Monday, December 7, 2009

500 words on Erosion

With the first winter rain, come the fears about mudslides, high surf, and erosion. Property owners feel imperiled by the slipping slopes above their homes, but what about the wildlife who have their nests and burrows wiped clean from the earth by rushing waters, or the fish that have their homes turned into salvage pits? This week, as strong (by California standards) winter storms sweep into Southern California, erosion will nudge Tiger Woods from the headlines for at least a couple of days.

The first evacuation orders have been ordered in the “burn zone” of the Station Fire. The landscape is left desolate and unprotected in the wake of a brush fire. Without roots of chaparral clinging to hillsides to keep them in place, the slopes will flow down with the rushing water. These hillsides on the crawl will threaten the homes and structures that get in the way, leading to flooding, mud damage, and hazards created as heavy objects get pushed down the mountain.

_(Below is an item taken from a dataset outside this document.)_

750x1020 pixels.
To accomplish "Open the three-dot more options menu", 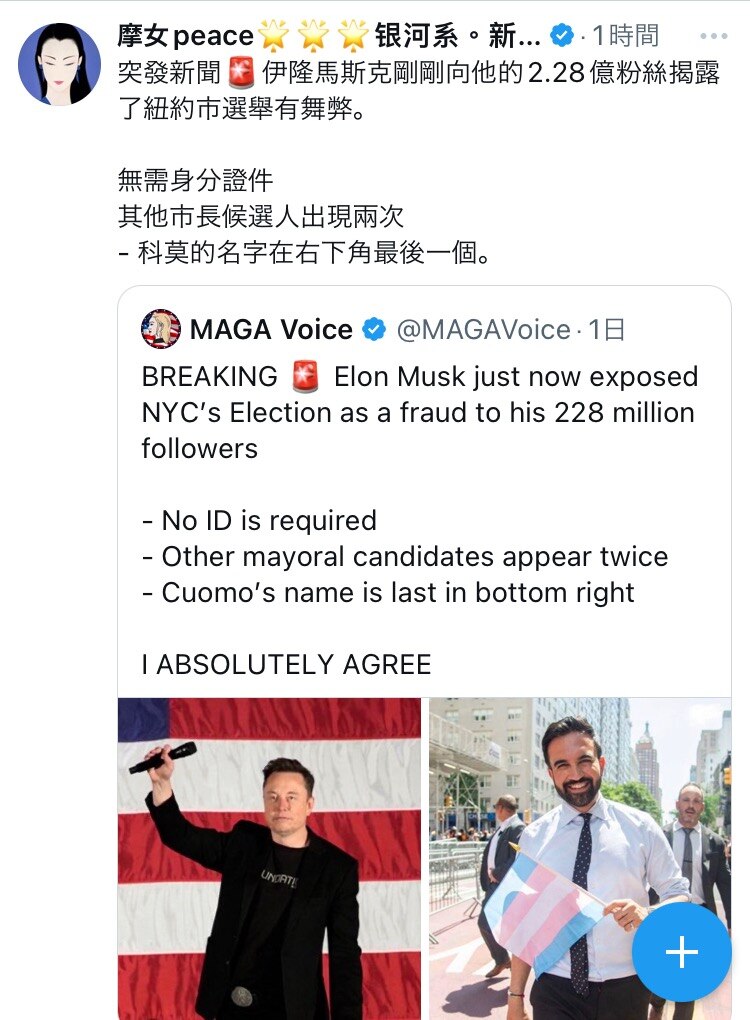I will (713, 37).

Water has to flow somewhere, and while a few inches of mud in the living room might be devastating to homeowners, the thousands of gallons of now-toxic sludge flowing “downstream” is devastating to us all. Rain water picks up a lot: oil drippings from cars and trucks which have rested as black spots on the pavement; excess fertilizer, chemicals and poisons we dump into our gardens, lawns, and parks. Rough surf slams into the retaining walls we build to prop up and protect our multi-million dollar beach homes, stripping the beaches that give these glass palaces their value.

The mudslides in the hills get all the attention, but the flow of pollution which picks up steam in the flats can have much longer term damage. The harm of oil and chemicals is obvious to most with an elementary education, but did you know that over-fertilized farmlands and lawns in the middle of the country can lead to dangerous and devastating algae blooms hundreds of miles away killing millions of fish and permanently threatening marine life? The nutrient rich flow fuels the growth of algae and can have a long-term impact on our own fishing and diving industries.

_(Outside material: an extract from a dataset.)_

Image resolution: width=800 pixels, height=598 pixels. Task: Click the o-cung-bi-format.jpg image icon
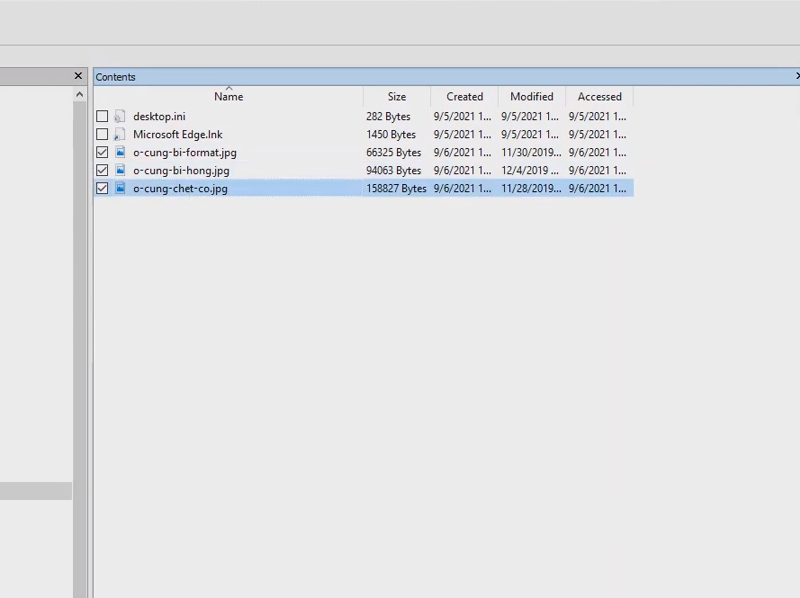click(120, 153)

But what danger can a retaining wall along the beach do to the ocean? As the surf hits the coast, it rolls up onto the beach. And as the surf retracts, it takes with it a top layer of sand, incrementally placing it back along the slope of the beach. The next wave comes in and picks up some sand from deeper water and puts it back along the beach. Those walls, and really almost any building close to shore, interferes in the process and causes the beach to disappear as the crashing surf hitting the wall strips the beach of its valuable real estate.

I recommend spending the extra time you will spend in traffic this week thinking about erosion, the role this rain will play, and what you can do to mitigate some of the devastation.